Output these lines exactly as they are for all the records.
━━ DATA TO PROCESS
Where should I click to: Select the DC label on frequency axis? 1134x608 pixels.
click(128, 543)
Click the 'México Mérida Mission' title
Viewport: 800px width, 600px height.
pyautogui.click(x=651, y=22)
━━━━
● FULL ANSWER:
Where should I click to: Select the DC label on frequency axis? 1134x608 pixels.
click(128, 543)
Click the 'México Mérida Mission' title
Viewport: 800px width, 600px height.
pyautogui.click(x=651, y=22)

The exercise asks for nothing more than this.